Fate played a hand when William F. Buckley learned of a 1962 newspaper story about Smith in which the convict praised National Review as one of his favorite periodicals. Buckley and the National Review's intellectual stock were rising among conservatives, but he had only just begun to write his syndicated newspaper column, On the Right, and he was still several years away from his quixotic run for New York City mayor and the first broadcast of his interview show, Firing Line.
Buckley would later learn that Smith's access to National Review had been cut off after the prison official who lent him copies had been transferred away from the Death House. Sensing a story, feeling some pang of sympathy, or both, Buckley wrote Smith to ensure the prisoner would always receive a copy of National Review. Over the next nine years, through an exchange of more than 1,500 pages of correspondence, the two men became friends—and Buckley became convinced that Smith was not Zielinski's killer.

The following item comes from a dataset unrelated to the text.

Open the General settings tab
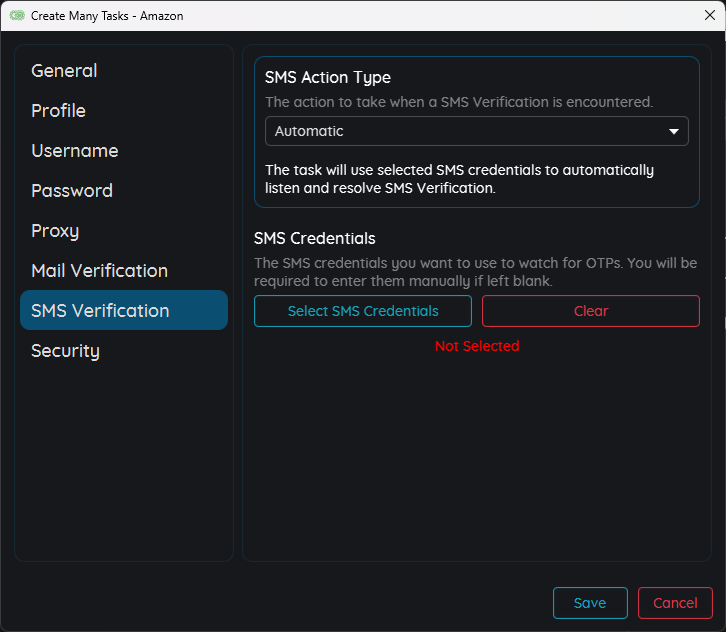Viewport: 726px width, 632px height. point(64,71)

Buckley wrote about the case, and his belief in Edgar Smith's innocence, in several columns and in a 1965 story for Esquire; he used the fee he earned for the story to seed the Death House inmate's defense fund. Smith had been acting as his own jailhouse lawyer; now Buckley found Smith several lawyers to work on his appeals. Buckley also set Smith up with Sophie Wilkins, a dynamic and vivacious editor at the New York–based book-publishing firm Alfred A. Knopf. She worked closely with Smith on his 1968 book, Brief Against Death, which argued that the state of New Jersey's case against him was riddled with holes and attempted, above all, to persuade the reader that he had not killed Vickie Zielinski.

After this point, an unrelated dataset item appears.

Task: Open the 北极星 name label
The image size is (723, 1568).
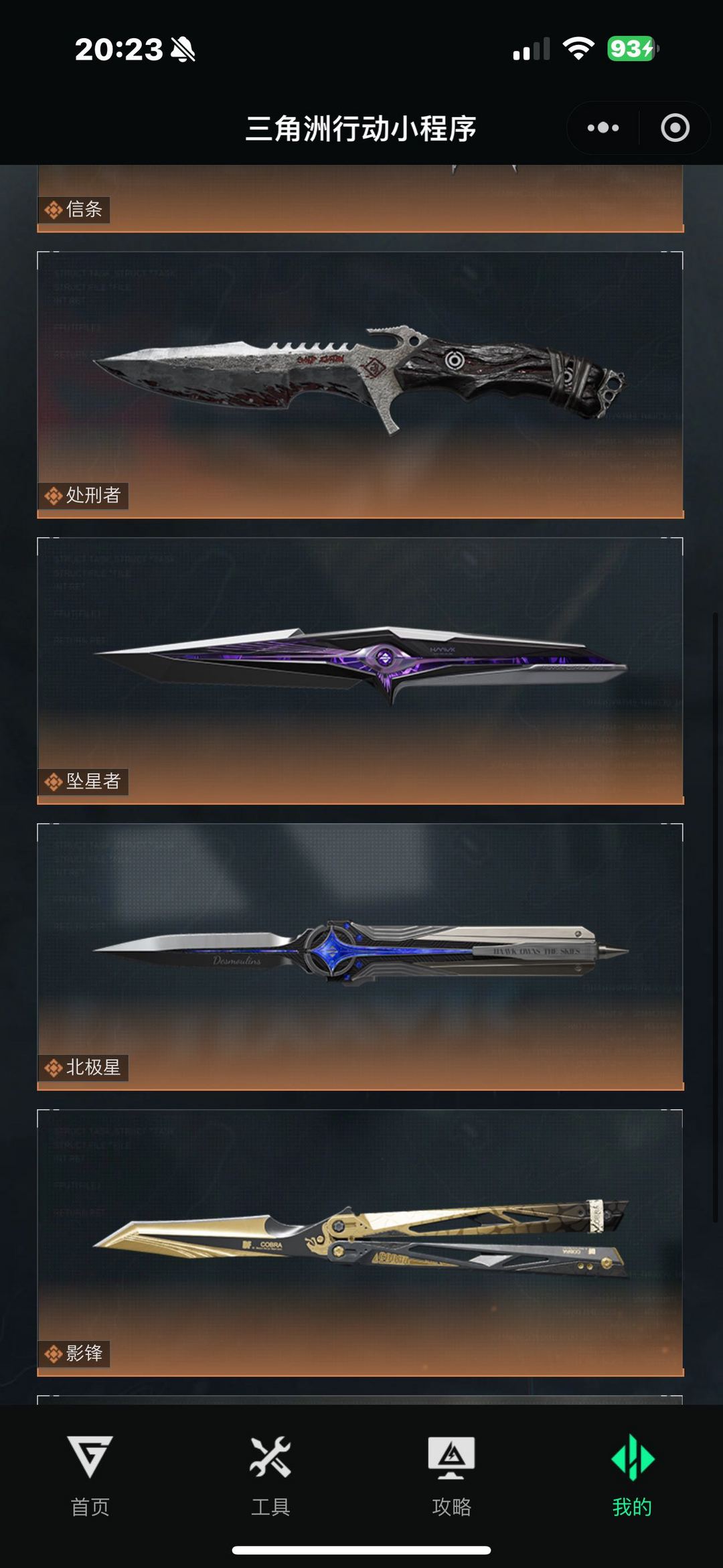Action: pos(93,1067)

Wilkins, as I discovered while working in her archives at Columbia University, became more than Smith's editor. Their correspondence, which she preserved nearly in full, began in strictly professional fashion, with her recommending books to read and offering encouragement on the manuscript that became Brief Against Death. Then it devolved into something more.
They exchanged declarations of love, gifts and artwork, and mutual pornographic fantasies, his smuggled out through third parties to avoid the prying eyes of the Death House censors. He called her "Red"; she called him "Ilya." Their fights about editorial changes quickly spiraled out of control, and then they made up, lovers' quarrel style.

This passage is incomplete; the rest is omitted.